Everything in the listing except the pictures should be written out exactly.
Segment Start: Source material
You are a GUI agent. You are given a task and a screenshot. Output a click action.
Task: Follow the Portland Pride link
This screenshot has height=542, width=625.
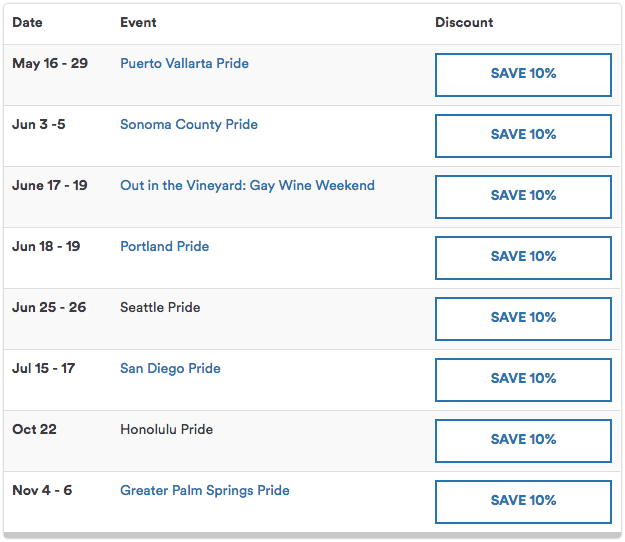pyautogui.click(x=165, y=246)
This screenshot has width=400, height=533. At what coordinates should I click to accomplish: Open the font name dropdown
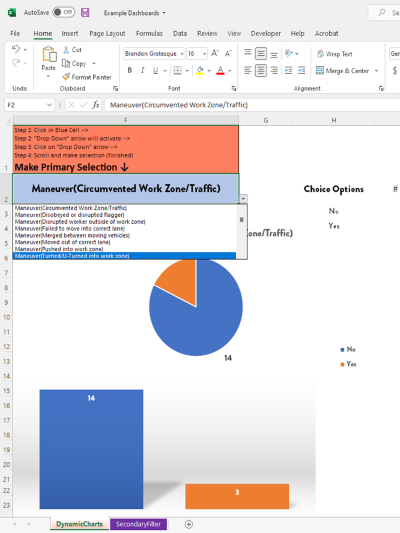tap(182, 54)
Segment End: Source material
**Task result**:
You are a GUI agent. You are given a task and a screenshot. Output a click action.
Task: Follow the Portland Pride link
This screenshot has height=542, width=625.
pyautogui.click(x=165, y=246)
This screenshot has width=400, height=533. At what coordinates should I click to accomplish: Open the font name dropdown
tap(182, 54)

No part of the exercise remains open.